You may find it a bit silly or ridiculous, but perhaps, like other people, you may find the very suggestion offensive: that unless you put an axe to the language you speak, according to someone’s half-baked ideas, you’re a bigoted misogynist.
Languages evolve, we change bits to better fit the zeitgeist and that’s normal. But these “though shalt change your language because I say so and I know better” wars are ridiculous.
Why can't gendered nouns stay as a cultural curiosity?
To me the Moon will always be feminine and the Sun masculine, even if they're not gendered in English. So what? People that are bothered by this duality tacitly imply that one of these gender is inherently worse than the other, and speaks volumes about their assumptions and views of the world.

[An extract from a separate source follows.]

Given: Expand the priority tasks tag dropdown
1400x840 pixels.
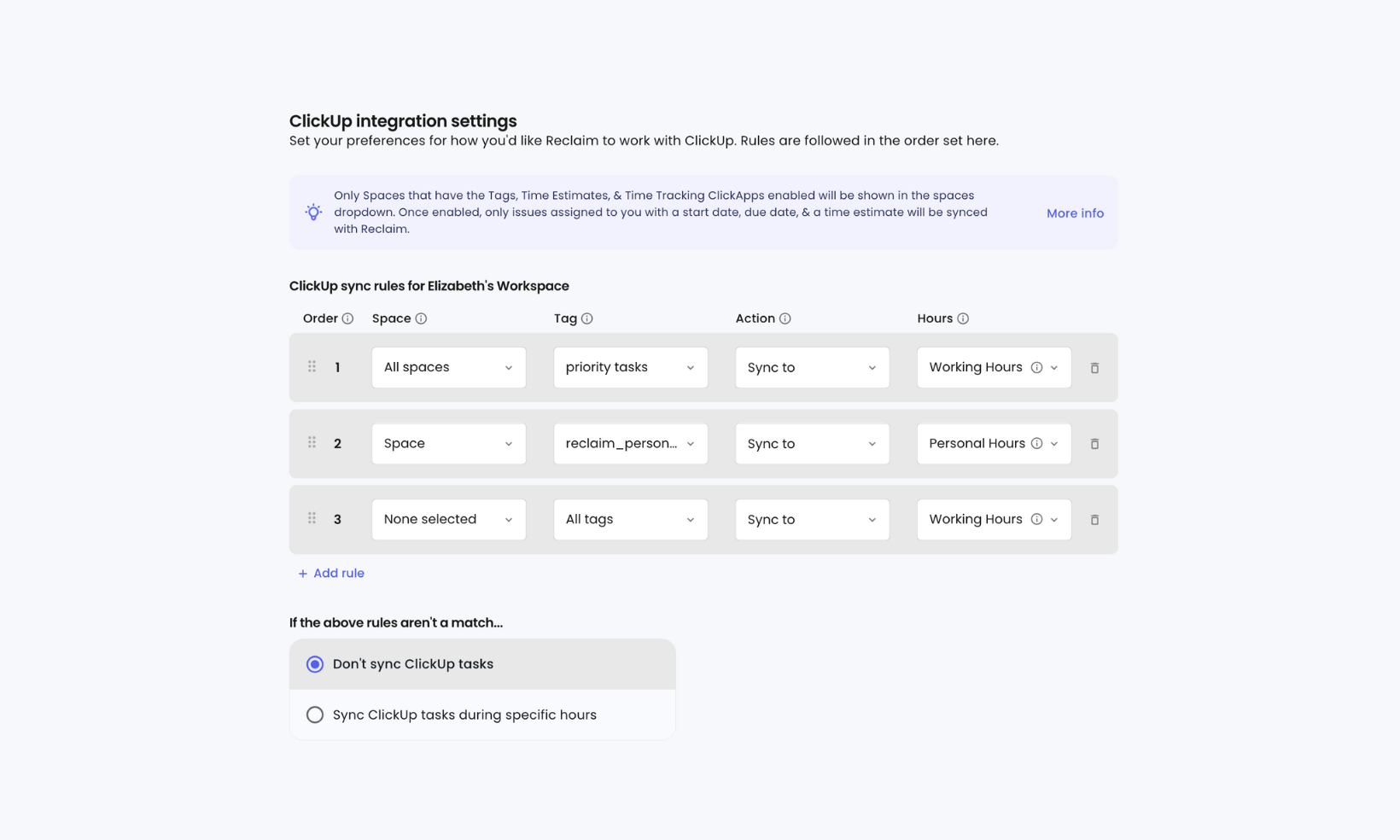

So what if fruit is female and pencils are male? How is that misogyny? Are fruits "weak"? Do they have "emotions"? No, saying it's rooted in misogyny is cultural and historical revisionism pushing an agenda.
Gender activism tries to make society more moderate and inclusive by taking an extremist position: culture will eventually settle towards a more moderate, but still progressive view of the matter.
I expect society to be more inclusive after these efforts, but I honestly do not want nor hope these extremist views to actually take hold. They're just a means to an end. I accept them in the hope they make a better world, but viewed by themselves they're just posturing bullshit.
The grammatical genus doesn't have anything to do with sexuality. It is arbitrary otherwise and difficult to learn, true. Lawyer is masculine in German, plurals are always feminine.
> they were chosen based on some gender association that often boils down to misogyny
No. They were explicitly not chosen for this reason. There are some exceptions maybe, but the whole debate is based on false assumptions.
There are languages which don't do this of course. I don't see any problems that affect one country but not the other.
No.
> Why are fruit feminine and pencils and pens masculine? Is it because writing instruments were the tools of men or because they're phallic? […] it's arbitrary and I would assume, like many things in our world, they were chosen based on some gender association that often boils down to misogyny
As a non-native German speaker, I sometimes struggle with understanding speech (especially with thick accents). Knowing the gender lets me narrow down the possibilities of what a word might be, when I don't hear it all the way.
In the sense that henceforth we will no longer be allowed to use Oldspeak gendered pronouns - it is clearly mandating (in this particular context) that we adopt a more restricted form of expression.